Cette fois, c’est l’avenir du mariage homosexuel qui alimente toutes les spéculations et devrait clore la saison, aux tout derniers jours de juin.
« Cette session pourrait bien être encore plus historique » que la dernière, a expliqué l’avocate Elizabeth Wydra. Car « la Cour décidera de la constitutionnalité de la loi électorale, un monument des droits civiques, mais aussi de l’égalité d’accès à l’éducation supérieure dans une affaire de discrimination positive et d’une question fondamentale sur l’égalité avec le mariage homosexuel« .

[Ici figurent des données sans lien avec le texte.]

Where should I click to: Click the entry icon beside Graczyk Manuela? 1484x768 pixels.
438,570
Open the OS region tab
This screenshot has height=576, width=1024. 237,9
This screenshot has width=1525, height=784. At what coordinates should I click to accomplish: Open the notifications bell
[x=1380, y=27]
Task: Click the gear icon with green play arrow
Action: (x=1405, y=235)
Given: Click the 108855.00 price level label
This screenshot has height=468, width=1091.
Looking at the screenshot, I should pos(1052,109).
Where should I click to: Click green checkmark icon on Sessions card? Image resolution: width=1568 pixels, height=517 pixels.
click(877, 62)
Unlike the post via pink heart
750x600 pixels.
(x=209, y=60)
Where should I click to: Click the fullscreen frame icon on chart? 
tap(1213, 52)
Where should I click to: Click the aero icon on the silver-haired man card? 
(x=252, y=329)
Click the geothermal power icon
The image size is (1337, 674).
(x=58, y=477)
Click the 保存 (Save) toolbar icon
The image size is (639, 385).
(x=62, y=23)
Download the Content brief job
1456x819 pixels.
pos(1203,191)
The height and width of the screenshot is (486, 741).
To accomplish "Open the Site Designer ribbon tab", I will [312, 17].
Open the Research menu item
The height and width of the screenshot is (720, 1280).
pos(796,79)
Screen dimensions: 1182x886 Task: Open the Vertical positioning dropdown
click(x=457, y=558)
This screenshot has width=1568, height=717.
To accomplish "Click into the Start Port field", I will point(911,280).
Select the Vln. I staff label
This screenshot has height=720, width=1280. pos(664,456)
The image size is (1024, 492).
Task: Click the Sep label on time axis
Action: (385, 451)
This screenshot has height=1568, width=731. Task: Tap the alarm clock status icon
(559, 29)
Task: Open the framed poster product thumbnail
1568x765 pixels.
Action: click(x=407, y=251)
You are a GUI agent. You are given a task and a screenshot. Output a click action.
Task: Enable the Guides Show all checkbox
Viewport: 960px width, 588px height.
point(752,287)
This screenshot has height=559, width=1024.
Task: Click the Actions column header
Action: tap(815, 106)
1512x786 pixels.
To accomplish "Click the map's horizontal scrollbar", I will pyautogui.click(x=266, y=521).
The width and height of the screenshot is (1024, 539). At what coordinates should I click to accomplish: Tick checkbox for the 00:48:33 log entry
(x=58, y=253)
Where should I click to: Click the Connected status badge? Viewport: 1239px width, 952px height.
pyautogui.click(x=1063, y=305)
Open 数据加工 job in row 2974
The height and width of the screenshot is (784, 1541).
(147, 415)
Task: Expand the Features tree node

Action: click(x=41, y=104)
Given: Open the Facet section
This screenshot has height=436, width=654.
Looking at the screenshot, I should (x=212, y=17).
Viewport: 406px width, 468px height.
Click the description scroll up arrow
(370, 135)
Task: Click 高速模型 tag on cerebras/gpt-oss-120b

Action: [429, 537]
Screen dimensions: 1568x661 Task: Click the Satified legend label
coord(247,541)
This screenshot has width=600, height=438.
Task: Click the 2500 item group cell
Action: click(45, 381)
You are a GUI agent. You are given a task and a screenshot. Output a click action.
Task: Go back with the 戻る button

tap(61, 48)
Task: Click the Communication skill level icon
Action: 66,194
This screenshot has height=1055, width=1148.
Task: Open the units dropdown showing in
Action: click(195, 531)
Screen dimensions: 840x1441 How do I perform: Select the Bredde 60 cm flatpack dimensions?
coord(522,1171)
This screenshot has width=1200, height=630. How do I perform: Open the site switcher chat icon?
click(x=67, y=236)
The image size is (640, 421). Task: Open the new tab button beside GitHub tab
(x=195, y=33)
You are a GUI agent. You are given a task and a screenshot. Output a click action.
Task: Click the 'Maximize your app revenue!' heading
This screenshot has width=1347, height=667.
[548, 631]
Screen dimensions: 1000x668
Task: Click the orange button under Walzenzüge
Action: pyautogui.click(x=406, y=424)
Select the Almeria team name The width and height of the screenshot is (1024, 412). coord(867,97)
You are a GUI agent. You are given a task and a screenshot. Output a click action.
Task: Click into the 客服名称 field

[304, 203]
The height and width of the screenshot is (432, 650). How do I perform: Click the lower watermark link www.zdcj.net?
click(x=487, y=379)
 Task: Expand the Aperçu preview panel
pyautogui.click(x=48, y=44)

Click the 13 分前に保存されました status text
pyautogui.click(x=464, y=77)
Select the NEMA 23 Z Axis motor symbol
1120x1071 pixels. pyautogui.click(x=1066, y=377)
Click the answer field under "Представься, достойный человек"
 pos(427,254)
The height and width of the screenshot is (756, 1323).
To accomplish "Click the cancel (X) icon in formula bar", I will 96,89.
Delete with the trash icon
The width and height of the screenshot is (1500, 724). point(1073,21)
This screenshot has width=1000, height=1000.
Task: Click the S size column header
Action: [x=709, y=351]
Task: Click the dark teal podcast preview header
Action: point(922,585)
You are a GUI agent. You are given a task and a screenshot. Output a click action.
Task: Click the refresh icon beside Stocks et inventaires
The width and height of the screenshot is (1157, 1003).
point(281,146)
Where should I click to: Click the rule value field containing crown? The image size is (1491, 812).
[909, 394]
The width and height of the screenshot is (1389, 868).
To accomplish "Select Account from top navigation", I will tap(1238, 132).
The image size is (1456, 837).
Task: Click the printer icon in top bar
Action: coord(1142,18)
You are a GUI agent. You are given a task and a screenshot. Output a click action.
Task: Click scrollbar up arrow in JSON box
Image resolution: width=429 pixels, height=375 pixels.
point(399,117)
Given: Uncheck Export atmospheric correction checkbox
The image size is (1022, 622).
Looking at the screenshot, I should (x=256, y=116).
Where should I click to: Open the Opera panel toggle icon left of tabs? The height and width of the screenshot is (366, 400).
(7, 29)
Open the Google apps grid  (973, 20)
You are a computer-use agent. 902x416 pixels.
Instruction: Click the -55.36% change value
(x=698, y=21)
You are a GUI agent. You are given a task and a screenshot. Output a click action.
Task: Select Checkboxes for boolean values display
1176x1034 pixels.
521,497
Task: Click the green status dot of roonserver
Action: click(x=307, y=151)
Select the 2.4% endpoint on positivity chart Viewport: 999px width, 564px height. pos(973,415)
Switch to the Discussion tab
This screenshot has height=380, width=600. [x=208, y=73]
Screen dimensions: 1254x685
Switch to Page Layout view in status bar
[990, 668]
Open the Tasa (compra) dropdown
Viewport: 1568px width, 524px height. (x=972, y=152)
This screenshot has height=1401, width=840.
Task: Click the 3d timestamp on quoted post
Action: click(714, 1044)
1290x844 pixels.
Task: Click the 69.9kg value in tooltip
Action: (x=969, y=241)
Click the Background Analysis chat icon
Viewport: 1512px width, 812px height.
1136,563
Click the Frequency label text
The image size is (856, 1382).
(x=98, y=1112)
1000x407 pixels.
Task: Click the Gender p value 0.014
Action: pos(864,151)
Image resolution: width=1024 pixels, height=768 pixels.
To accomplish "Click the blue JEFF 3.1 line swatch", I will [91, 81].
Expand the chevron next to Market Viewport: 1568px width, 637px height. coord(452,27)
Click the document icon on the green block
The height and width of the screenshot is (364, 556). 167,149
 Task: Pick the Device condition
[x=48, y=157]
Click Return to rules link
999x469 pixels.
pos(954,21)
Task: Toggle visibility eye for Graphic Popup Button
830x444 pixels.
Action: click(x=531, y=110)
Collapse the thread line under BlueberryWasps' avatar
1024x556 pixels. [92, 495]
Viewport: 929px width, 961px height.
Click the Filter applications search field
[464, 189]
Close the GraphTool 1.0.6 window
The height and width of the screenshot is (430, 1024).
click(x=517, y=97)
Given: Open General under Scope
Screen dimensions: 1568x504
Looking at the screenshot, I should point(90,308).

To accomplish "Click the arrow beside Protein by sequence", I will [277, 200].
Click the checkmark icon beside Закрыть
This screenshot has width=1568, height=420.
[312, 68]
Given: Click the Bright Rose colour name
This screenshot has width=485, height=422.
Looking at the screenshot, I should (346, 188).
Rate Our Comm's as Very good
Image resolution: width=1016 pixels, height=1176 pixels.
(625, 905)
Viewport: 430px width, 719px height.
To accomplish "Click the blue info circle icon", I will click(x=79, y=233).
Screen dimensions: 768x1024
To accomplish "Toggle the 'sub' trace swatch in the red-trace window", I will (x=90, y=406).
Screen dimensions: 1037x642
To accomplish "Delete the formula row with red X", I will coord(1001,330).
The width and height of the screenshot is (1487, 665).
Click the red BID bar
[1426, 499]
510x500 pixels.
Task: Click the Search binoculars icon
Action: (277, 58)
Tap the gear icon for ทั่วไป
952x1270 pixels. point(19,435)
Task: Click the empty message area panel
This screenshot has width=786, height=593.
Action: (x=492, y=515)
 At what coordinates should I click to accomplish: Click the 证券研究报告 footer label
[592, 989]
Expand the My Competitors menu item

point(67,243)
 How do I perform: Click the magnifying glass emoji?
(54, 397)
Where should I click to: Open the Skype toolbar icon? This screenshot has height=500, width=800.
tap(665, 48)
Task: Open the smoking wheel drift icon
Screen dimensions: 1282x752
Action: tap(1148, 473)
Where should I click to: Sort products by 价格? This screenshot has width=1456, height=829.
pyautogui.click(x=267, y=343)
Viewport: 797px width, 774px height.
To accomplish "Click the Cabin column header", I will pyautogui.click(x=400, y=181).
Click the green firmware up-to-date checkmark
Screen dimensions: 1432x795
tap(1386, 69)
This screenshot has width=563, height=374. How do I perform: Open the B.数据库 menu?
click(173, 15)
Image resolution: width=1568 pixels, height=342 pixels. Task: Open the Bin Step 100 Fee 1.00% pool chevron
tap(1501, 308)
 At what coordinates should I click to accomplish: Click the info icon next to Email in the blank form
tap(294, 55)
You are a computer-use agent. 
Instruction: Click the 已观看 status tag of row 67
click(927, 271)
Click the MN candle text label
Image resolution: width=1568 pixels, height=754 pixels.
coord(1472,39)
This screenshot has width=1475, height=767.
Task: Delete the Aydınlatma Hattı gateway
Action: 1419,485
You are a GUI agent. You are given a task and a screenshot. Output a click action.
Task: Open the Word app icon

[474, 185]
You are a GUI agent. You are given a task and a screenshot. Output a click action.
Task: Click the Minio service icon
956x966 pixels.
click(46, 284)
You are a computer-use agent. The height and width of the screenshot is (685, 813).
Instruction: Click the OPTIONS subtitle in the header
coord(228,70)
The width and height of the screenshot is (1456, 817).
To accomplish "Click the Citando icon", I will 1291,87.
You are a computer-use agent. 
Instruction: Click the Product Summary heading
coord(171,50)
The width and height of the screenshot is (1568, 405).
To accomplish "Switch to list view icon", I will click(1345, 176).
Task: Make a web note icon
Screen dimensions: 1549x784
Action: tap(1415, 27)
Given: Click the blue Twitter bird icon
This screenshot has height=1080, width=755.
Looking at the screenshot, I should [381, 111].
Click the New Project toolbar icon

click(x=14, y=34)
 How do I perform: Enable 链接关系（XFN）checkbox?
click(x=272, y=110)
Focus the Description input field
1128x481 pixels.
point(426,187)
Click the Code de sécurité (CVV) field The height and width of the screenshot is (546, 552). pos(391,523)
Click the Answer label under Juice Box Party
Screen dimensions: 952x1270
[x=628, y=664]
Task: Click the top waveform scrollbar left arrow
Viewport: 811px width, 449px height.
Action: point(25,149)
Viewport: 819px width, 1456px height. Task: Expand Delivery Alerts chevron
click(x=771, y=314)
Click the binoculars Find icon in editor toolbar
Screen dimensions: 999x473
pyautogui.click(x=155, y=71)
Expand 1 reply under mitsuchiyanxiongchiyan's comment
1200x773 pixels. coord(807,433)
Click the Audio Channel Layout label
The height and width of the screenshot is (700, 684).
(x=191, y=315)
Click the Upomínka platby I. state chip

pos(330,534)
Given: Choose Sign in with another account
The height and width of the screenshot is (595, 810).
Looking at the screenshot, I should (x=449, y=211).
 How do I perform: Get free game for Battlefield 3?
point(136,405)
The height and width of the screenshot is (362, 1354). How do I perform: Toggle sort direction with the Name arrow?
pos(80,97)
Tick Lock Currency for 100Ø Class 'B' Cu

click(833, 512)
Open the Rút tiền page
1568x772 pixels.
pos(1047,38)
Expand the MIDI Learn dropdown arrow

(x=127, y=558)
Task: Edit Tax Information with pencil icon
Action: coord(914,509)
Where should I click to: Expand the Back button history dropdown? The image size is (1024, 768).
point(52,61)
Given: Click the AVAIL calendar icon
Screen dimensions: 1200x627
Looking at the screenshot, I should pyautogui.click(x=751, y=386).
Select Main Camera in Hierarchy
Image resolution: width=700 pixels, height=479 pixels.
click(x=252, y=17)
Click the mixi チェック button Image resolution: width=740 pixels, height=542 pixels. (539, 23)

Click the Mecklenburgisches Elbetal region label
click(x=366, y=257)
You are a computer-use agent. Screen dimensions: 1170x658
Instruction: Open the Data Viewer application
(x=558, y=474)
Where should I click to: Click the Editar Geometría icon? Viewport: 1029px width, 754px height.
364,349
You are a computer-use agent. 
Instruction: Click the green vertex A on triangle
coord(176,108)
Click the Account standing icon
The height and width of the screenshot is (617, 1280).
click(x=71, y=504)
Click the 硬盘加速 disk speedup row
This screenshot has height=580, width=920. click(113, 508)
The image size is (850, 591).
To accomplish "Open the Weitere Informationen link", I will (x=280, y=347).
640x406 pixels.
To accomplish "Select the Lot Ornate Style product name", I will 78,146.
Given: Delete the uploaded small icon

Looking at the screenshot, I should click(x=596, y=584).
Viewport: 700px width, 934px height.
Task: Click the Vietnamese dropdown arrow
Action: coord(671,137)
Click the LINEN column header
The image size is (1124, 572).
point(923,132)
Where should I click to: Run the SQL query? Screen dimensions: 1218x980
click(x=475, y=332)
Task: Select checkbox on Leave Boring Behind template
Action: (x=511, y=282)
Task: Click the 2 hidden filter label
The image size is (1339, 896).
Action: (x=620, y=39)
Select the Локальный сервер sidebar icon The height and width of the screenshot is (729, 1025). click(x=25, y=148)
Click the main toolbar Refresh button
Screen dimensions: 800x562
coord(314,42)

La Cour suprême s’est contentée pour l’instant de rendre une poignée de décisions dans des affaires au retentissement limité. Et c’est chaque fois, pour l’observateur régulier de la haute Cour, une surprise complète tant le culte du secret est maintenu jusqu’au bout dans les alcôves du temple de la justice.
On s’attend donc à une réelle foire d’empoigne quand la Cour présidée par le conservateur John Roberts dira si la définition du mariage, que la loi limite au niveau fédéral à l’union entre un homme et une femme, peut être élargie aux couples de même sexe.
A l’audience, fin mars, elle avait semblé prête à abroger cette loi qui prive les homosexuels légalement mariés dans neuf Etats, la capitale Washington, et depuis peu, un dixième Etat, le Rhode Island, des droits fédéraux octroyés aux couples hétérosexuels. Mais elle s’était montrée réticente à légaliser le mariage gay dans un, neuf ou 40 Etats supplémentaires.
Kennedy, « facteur décisif »
C’est cependant « très risqué de se livrer au moindre pronostic », estime Me Wydra. Dans la plupart des affaires importantes, le juge Anthony Kennedy, qui vote tantôt à droite, tantôt à gauche, « sera le facteur décisif ».
Ce devrait être le cas dans un dossier de discrimination positive au Texas, qui pourrait avoir un impact dans toutes les universités américaines. A la différence de ses confrères conservateurs, le juge Kennedy avait estimé en 2003 que la diversité était dans l’intérêt de l’Etat.
La plainte d’Abigail Fisher, une étudiante blanche retoquée d’une université en raison de quotas favorisant l’accès des minorités raciales, pourrait être décidée dès lundi. Cette affaire, dont l’audience remonte au 10 octobre 2012, est, « avec 215 jours, la plus ancienne de cette session laissée sans décision », relève le site spécialisé Scotusblog.
Mais il est possible que la haute Cour repousse son arrêt à l’automne, après s’être saisie d’une autre plainte de discrimination positive qu’elle entendra en octobre.
Parmi une floraison d’autres décisions attendues en deux mois – du droit de breveter l’ADN humain, à l’adoption chez les Amérindiens, en passant par les obligations des fabricants de génériques -, la Cour doit aussi décider de l’avenir d’une vieille loi électorale qui lutte contre les résurgences de la discrimination raciale dans les Etats au passé ségrégationniste.
Défendue par le gouvernement Obama, cette loi interdit toute discrimination raciale dans les urnes et soumet le Sud à un blanc-seing de Washington pour toute réforme du code électoral.
« Nous allons observer le vote de chaque juge », déclare Elise Boddie, directrice de la plus importante organisation des gens de couleur, NAACP-LDF, qui s’est dite confiante que la haute Cour reconnaîtra qu' »aucune porte ne doit être fermée aux minorités ».